■ **What the task requires**
Look through the material below and return every line that contains "Given".

◇ ◇ ◇ ◇ ◇ ◇ ◇

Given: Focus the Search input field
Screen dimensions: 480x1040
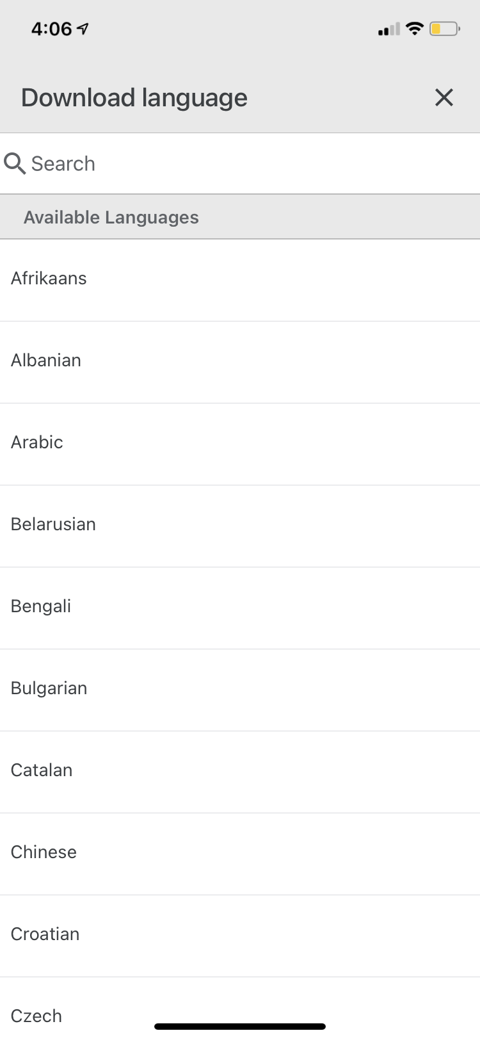Looking at the screenshot, I should coord(250,164).
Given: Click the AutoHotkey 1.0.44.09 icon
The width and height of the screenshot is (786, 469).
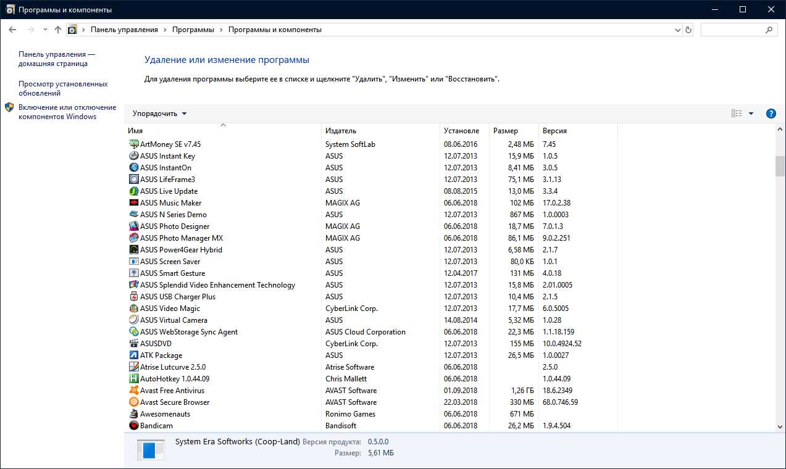Looking at the screenshot, I should [134, 378].
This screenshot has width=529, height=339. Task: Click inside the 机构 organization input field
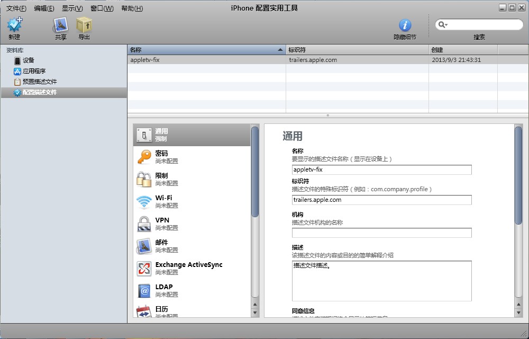point(381,233)
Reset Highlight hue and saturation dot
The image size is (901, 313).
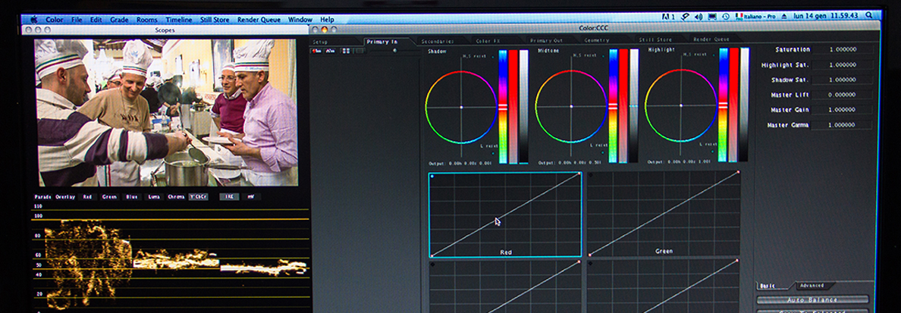click(713, 56)
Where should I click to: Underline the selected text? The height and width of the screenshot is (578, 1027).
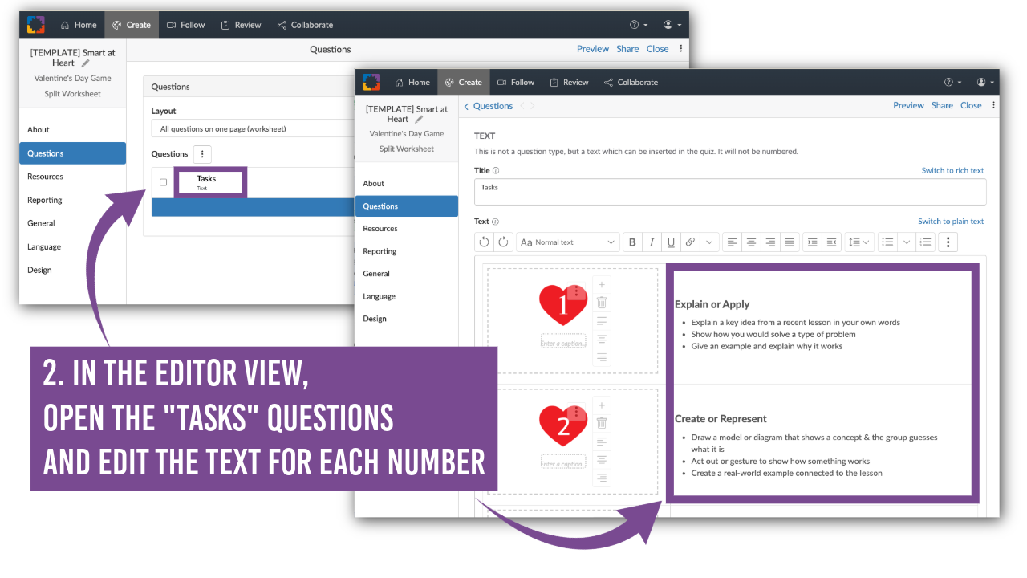pyautogui.click(x=671, y=242)
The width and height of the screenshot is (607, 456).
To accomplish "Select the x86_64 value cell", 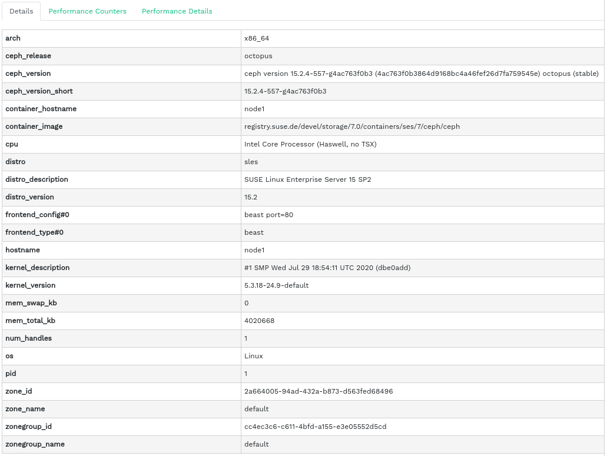I will point(257,38).
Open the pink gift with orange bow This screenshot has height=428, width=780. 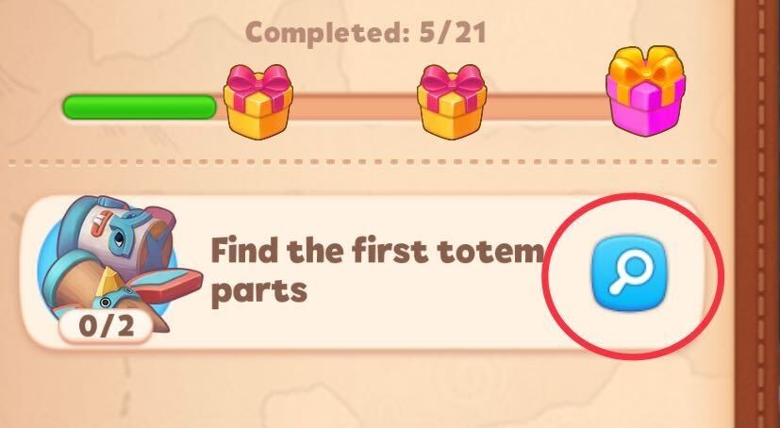pos(646,91)
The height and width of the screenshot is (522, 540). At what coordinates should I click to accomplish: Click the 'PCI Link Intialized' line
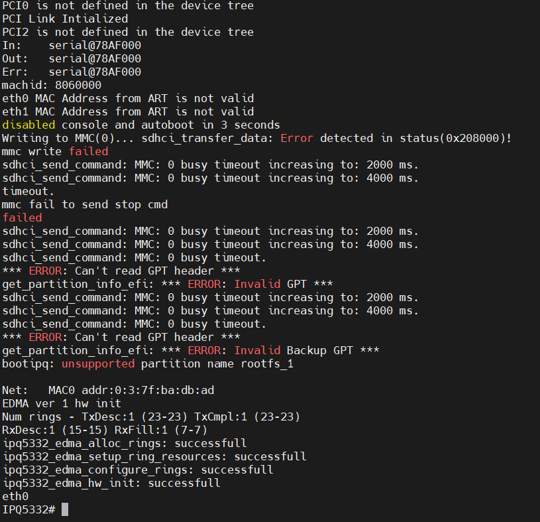(65, 19)
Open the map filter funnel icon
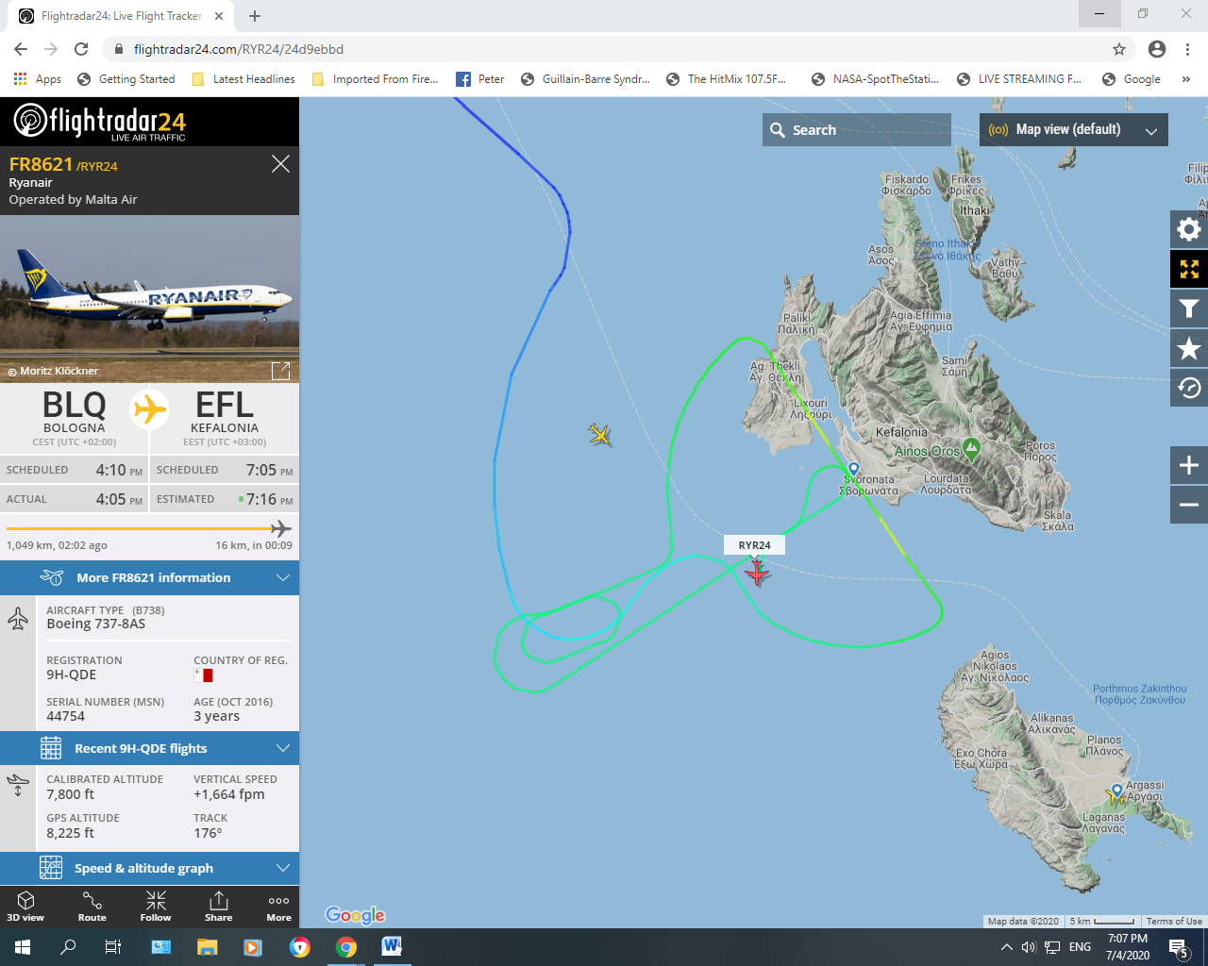 (1189, 308)
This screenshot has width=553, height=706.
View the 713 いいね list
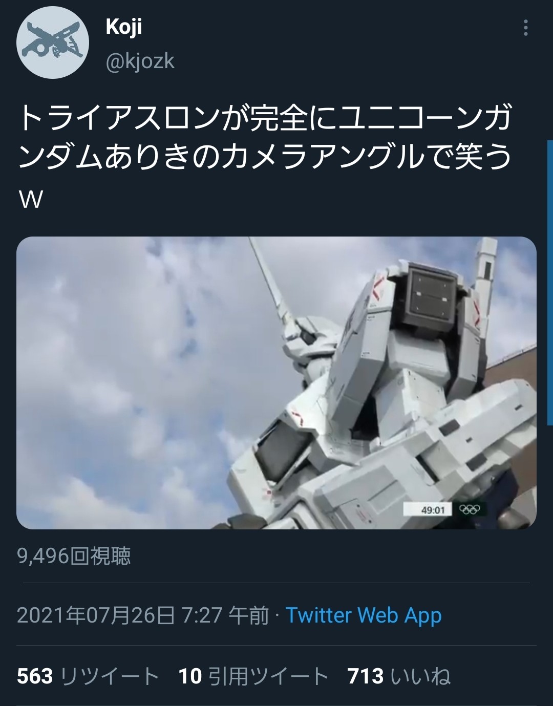[399, 676]
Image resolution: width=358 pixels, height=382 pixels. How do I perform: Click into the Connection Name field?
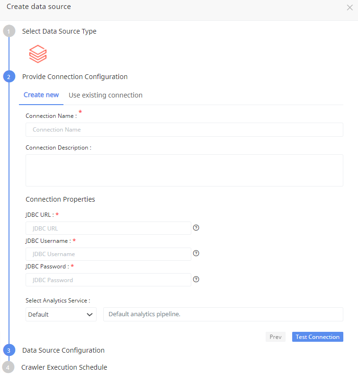[x=184, y=129]
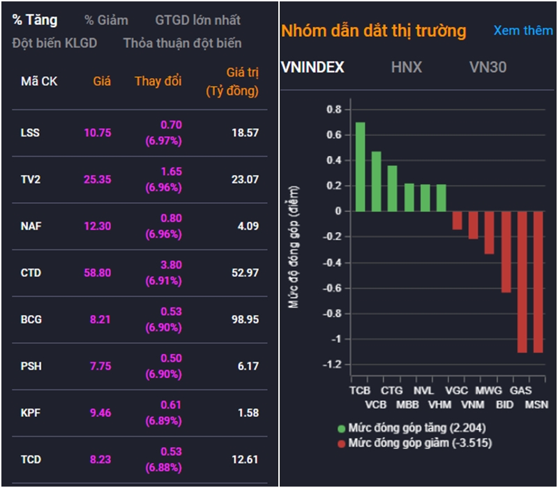Screen dimensions: 558x488
Task: Click the red MSN bar in chart
Action: coord(538,282)
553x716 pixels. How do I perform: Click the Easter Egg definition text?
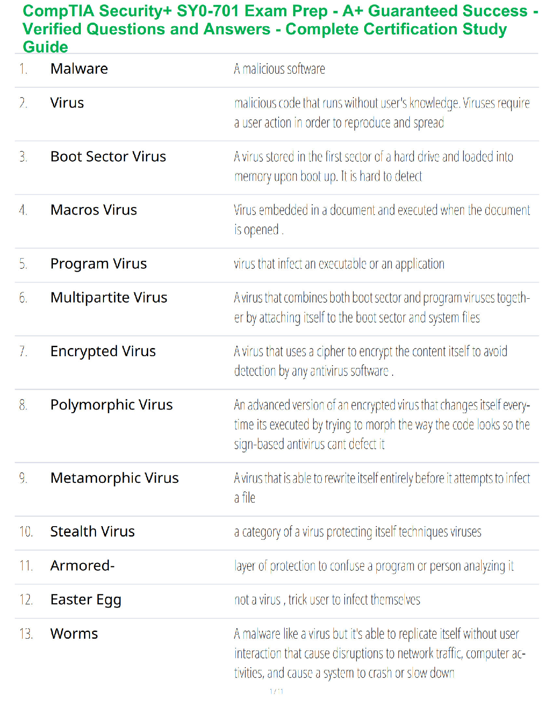327,600
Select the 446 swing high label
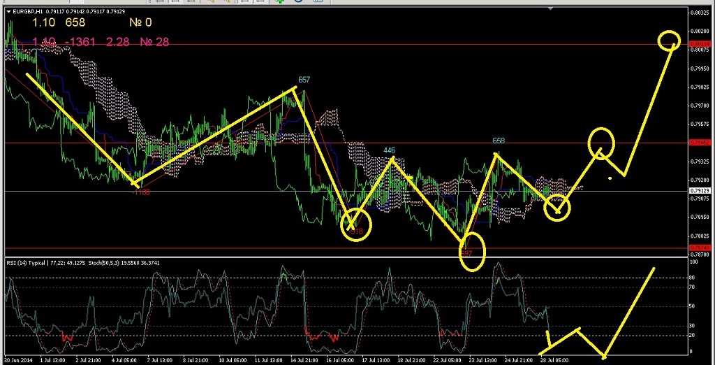This screenshot has height=365, width=715. click(x=390, y=150)
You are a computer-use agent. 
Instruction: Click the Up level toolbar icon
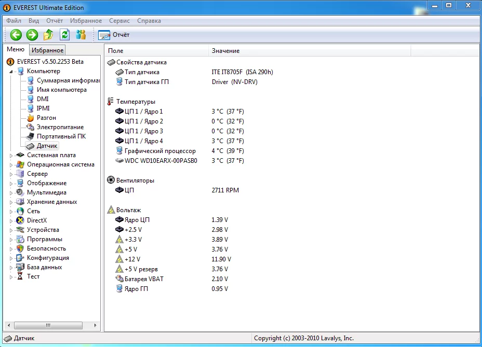click(48, 35)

◇ ◇ ◇ ◇ ◇ ◇ ◇

■ **Output for this exercise**
Given: Focus the Search input field
Given: Click the AutoHotkey 1.0.44.09 icon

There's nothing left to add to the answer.